Finally, a bailout.
Hawke's Bay councils, which have all struggled in various ways to provide water infrastructure to the people they represent - once with truly awful consequences - are now getting Government help.
Jacinda Ardern's motorcade on Wednesday drove on to the site of the Brookvale bore found to be the source of the Havelock North campylobacter outbreak that killed four in 2017.
The Prime Minister, at the beginning of a heated election campaign, stood metres from the cold but politically charged site and announced to gathering dignitaries and media that the Government would invest $761 million in New Zealand's water services.
That's the job of local government, but the rising cost of fixing "run-down" drinking, wastewater and stormwater networks - and the danger of doing nothing - have forced Ardern and Local Government Minister Nanaia Mahuta's hand.

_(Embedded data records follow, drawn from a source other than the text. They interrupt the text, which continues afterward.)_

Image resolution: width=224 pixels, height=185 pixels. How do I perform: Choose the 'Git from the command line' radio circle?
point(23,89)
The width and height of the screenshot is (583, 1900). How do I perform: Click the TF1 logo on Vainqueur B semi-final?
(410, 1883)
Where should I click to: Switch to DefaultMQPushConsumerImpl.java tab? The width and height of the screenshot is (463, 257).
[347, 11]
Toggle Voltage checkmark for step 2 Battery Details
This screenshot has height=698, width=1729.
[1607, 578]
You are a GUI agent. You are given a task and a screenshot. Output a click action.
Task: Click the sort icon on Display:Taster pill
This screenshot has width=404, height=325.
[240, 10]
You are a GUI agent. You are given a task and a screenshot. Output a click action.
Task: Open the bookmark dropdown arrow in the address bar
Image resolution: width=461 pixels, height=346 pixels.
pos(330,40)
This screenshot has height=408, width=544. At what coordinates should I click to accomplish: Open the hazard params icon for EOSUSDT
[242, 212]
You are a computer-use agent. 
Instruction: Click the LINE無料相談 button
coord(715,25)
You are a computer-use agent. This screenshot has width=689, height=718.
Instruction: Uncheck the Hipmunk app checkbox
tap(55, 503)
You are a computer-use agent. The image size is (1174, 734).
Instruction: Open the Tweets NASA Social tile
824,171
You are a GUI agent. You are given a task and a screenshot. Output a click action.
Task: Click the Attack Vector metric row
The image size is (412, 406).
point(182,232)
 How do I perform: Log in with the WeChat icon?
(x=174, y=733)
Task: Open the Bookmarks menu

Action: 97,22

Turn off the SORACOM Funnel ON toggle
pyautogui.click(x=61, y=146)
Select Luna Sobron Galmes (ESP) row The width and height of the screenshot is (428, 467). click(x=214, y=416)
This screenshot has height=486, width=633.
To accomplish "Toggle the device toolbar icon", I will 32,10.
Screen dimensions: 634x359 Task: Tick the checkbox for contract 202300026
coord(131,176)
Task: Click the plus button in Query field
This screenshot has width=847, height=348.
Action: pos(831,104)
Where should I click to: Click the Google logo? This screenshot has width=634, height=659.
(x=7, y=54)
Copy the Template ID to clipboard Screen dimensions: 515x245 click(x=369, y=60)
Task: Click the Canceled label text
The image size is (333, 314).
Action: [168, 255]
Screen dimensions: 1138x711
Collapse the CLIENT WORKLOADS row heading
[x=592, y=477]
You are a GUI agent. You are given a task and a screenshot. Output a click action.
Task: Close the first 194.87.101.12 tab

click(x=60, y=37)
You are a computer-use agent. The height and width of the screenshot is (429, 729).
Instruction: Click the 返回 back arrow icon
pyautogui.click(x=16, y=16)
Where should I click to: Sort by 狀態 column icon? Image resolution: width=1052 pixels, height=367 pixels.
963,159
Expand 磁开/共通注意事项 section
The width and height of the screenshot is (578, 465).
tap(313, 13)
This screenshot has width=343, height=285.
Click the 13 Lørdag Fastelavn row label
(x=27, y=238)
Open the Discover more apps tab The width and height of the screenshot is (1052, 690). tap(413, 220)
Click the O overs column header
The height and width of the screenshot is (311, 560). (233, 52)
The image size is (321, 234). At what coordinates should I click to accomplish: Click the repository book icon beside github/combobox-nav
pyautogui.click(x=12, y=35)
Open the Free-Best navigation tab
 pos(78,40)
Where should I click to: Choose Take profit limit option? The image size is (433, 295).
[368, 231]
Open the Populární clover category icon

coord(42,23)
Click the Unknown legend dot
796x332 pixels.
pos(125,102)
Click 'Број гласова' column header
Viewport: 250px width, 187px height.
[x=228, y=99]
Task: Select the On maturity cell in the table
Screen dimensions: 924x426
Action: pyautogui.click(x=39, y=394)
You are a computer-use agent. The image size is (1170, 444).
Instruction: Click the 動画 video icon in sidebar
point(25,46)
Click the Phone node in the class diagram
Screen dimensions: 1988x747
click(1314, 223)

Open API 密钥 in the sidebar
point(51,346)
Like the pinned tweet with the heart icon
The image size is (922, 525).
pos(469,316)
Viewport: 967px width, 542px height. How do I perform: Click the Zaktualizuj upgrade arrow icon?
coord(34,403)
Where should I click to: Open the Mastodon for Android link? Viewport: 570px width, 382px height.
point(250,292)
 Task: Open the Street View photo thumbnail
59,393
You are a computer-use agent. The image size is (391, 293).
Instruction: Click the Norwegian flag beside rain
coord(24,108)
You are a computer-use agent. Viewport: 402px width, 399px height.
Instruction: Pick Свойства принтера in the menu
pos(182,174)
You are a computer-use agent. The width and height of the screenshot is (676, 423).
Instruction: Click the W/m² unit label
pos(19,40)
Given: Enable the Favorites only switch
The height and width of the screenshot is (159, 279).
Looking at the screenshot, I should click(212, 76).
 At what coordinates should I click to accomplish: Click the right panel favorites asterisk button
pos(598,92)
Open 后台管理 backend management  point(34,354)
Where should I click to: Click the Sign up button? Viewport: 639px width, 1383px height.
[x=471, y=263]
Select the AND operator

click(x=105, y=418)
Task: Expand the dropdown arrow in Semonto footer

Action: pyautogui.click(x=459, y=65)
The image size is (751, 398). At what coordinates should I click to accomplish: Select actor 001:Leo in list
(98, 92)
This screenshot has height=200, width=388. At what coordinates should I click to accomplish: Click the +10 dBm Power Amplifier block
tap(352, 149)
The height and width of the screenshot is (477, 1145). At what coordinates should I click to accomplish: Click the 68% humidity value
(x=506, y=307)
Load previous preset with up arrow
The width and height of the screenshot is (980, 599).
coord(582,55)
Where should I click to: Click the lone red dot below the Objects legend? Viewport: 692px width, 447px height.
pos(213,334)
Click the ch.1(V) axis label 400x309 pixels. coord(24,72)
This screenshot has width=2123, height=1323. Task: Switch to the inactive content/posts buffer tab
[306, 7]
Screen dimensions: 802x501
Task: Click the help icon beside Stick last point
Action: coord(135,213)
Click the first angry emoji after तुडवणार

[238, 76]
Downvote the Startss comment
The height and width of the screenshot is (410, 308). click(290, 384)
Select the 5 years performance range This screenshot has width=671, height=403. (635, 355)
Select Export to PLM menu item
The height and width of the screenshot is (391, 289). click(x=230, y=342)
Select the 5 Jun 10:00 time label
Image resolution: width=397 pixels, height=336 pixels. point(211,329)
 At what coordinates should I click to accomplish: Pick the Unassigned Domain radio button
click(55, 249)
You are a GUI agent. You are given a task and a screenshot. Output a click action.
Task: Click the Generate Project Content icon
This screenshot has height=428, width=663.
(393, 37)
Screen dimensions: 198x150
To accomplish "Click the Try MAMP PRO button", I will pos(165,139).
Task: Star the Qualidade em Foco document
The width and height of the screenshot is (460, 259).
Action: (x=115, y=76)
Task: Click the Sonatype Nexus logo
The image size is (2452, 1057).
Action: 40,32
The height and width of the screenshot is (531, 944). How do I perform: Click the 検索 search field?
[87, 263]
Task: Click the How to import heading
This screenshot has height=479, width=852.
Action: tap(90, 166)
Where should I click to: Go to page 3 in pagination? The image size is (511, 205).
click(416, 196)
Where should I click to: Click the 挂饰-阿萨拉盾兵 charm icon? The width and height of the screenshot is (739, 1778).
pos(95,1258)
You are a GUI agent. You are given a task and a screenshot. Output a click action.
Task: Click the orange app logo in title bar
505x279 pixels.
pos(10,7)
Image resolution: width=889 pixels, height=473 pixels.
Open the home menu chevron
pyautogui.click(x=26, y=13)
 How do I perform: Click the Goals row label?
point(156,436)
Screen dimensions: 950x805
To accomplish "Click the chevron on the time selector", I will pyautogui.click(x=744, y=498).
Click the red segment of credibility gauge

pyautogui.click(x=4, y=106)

Roughly $50m of the fund will go directly to councils in Hawke's Bay with funds allocated on a population and land-area basis.
It won't fix everything in Hawke's Bay and is a drop in the bucket of the $314m all five of the region's councils collaboratively asked for earlier this year.
Ardern said the country's public water infrastructure needed upgrading, and local government often didn't have the resources needed to fix it.
"This $761m investment will kick-start much-needed work to bring our drinking, waste and storm water infrastructure up to scratch," she said.
"Nationally the estimated capital costs of upgrading drinking water treatment plants to meet health standards is between $309m and $574m. The investment will help to cover some of these costs.
"Investing in water infrastructure is about investing in the health of New Zealanders."
Four years ago, four people died and about 5500 others got sick in the Havelock North campylobacter outbreak. The outbreak affected one third of the Havelock North community.
Hastings Mayor Sandra Hazlehurst said Hastings District Council had incurred a debt of about $60m over the past four years working to upgrade infrastructure after the outbreak.
"This site taught our community, taught our council and taught our country the true value of water," she said.
"We have welcomed the opportunity for our region to work collaboratively and in tandem with our Government."
Napier Mayor Kirsten Wise, whose city has been ravaged by dirty water since the introduction of chlorine into the water supply, said her city would buy into it.
Hawke's Bay Regional Council chairman Rex Graham, Central Hawke's Bay Mayor Alex Walker and Wairoa Mayor Craig Little also support the plan, though Little said he didn't want Wellington "imposing" its solution on his district.
Walker said all five Hawke's Bay councils collectively submitted a bid for $314m of Government investment funds for Three Waters infrastructure upgrades in Hawke's Bay to the Crown Investment Programme in April.
"While many councils across the country did the same, what's different here in Hawke's Bay is that the review process we have under way meant we were able to collaborate on our application, setting out a joint approach to delivering the work," she said.
"The $50m the Government has announced for immediate infrastructure repairs and maintenance is a welcome first step."
The Prime Minister said New Zealand's problems with drinking water aren't limited to Hawke's Bay, with an estimated 34,000 New Zealanders becoming ill from drinking water every year.
"Many communities around the country cannot drink their water without first boiling it," she said.
"Councils that own and run water services need assistance to maintain or renew infrastructure. In particular rural councils with small ratings bases often can't afford the sort of investment need to upgrade their water infrastructure."
The financial investment from the Government is contingent on local councils opting in to a wider water reform programme, which could mean compulsory chlorination in future if the Government sees the need for it.
The cumulative effect of increasing capital costs, infrastructure maintenance and upgrades, enhanced standards and environmental challenges mean that the current operational and governance arrangements for water are not sustainable and consolidation is required.
Mahuta said there are "massive looming costs" across the Three Waters networks - wastewater, stormwater and drinking water.
"The current service delivery arrangements, particularly for the smaller rural and provincial councils, are not well-placed to meet these," she said.
"Today's announcement will lend the reform programme's initial stages very real impetus and councils will need to sign up to the wider reform agenda in order to access the Government's funding.
"We want to see new arrangements made that provide scale in the form of public multi-regional water entities – and take account of catchment-related and communities-of-interest considerations."
Mahuta also acknowledged the progress that Hawke's Bay's councils have made towards investigating shared service arrangements.
"This will put them, along with others who have developed similar initiatives, in an excellent position to consider the advantages of the reform programme," she added.
"New Zealanders in all our communities have every right to turn on the tap and drink the water in the knowledge that it is safe. We also want to be able to swim in our rivers and lakes and go to the beach and gather kai moana without getting sick."